2. Cause and Effect

Below is the progression of the Crosscutting Concept of Cause and Effect, followed by Performance Expectations that make use of this Crosscutting Concept.

2. Cause and Effect

Events have causes, sometimes simple, sometimes multifaceted. Deciphering causal relationships, and the mechanisms by which they are mediated, is a major activity of science and engineering.

Primary School (K-2)

  • Simple tests can be designed to gather evidence to support or refute student ideas about causes.
  • Events have causes that generate observable patterns.

Elementary School (3-5)

  • Cause and effect relationships are routinely identified, tested, and used to explain change.
  • Events that occur together with regularity might or might not be a cause and effect relationship.

Middle School (6-8)

  • Cause and effect relationships may be used to predict phenomena in natural or designed systems.
  • Phenomena may have more than one cause, and some cause and effect relationships in systems can only be described using probability.
  • Relationships can be classified as causal or correlational, and correlation does not necessarily imply causation.

High School (9-12)

  • Empirical evidence is required to differentiate between cause and correlation and make claims about specific causes and effects.
  • Systems can be designed to cause a desired effect.
  • Cause and effect relationships can be suggested and predicted for complex natural and human designed systems by examining what is known about smaller scale mechanisms within the system.
  • Changes in systems may have various causes that may not have equal effects.

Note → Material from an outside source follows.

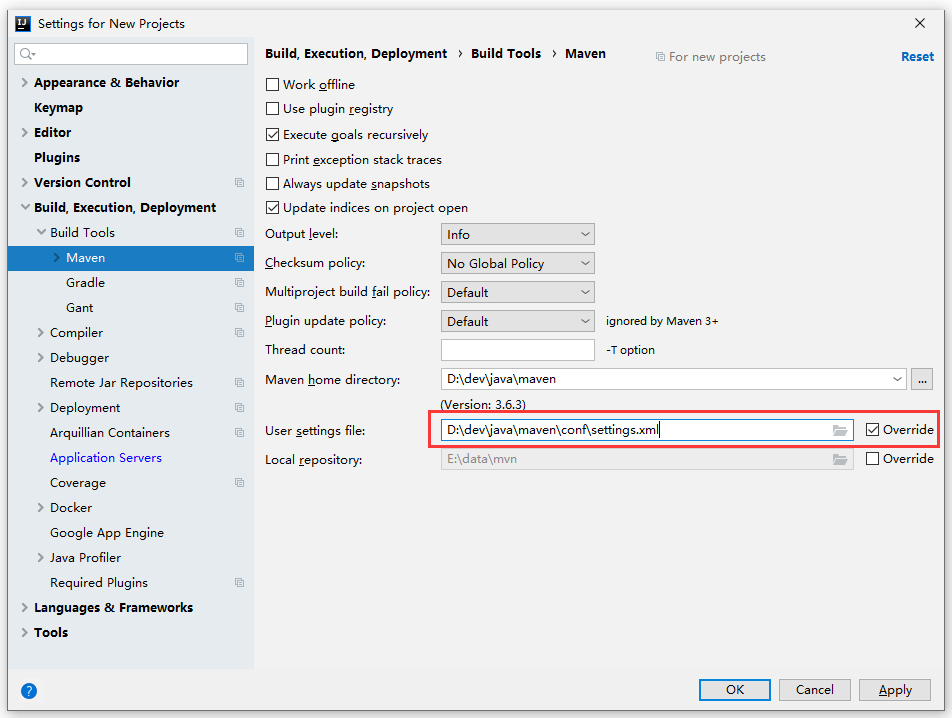Click project-level icon next to Gradle
The height and width of the screenshot is (718, 952).
coord(239,283)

This is a table of the Crosscutting Concept of Cause and Effect. If coming from a Standard the specific bullet point used is highlighted and additional performance Expectations that make use of the Crosscutting Concept can be found below the table. To see all Crosscutting Concepts, click on the title "Crosscutting Concepts."

Cause and Effect

Cause and effect is often the next step in science, after a discovery of patterns or events that occur together with regularity. A search for the underlying cause of a phenomenon has sparked some of the most compelling and productive scientific investigations. “Any tentative answer, or ‘hypothesis,’ that A causes B requires a model or mechanism for the chain of interactions that connect A and B. For example, the notion that diseases can be transmitted by a person’s touch was initially treated with skepticism by the medical profession for lack of a plausible mechanism. Today infectious diseases are well understood as being transmitted by the passing of microscopic organisms (bacteria or viruses) between an infected person and another. A major activity of science is to uncover such causal connections, often with the hope that understanding the mechanisms will enable predictions and, in the case of infectious diseases, the design of preventive measures, treatments, and cures.” (p. 87)

“In engineering, the goal is to design a system to cause a desired effect, so cause-and-effect relationships are as much a part of engineering as of science. Indeed, the process of design is a good place to help students begin to think in terms of cause and effect, because they must understand the underlying causal relationships in order to devise and explain a design that can achieve a specified objective.” (p.88)

When students perform the practice of “Planning and Carrying Out Investigations,” they often address cause and effect. At early ages, this involves “doing” something to the system of study and then watching to see what happens. At later ages, experiments are set up to test the sensitivity of the parameters involved, and this is accomplished by making a change (cause) to a single component of a system and examining, and often quantifying, the result (effect). Cause and effect is also closely associated with the practice of “Engaging in Argument from Evidence.” In scientific practice, deducing the cause of an effect is often difficult, so multiple hypotheses may coexist. For example, though the occurrence (effect) of historical mass extinctions of organisms, such as the dinosaurs, is well established, the reason or reasons for the extinctions (cause) are still debated, and scientists develop and debate their arguments based on different forms of evidence. When students engage in scientific argumentation, it is often centered about identifying the causes of an effect.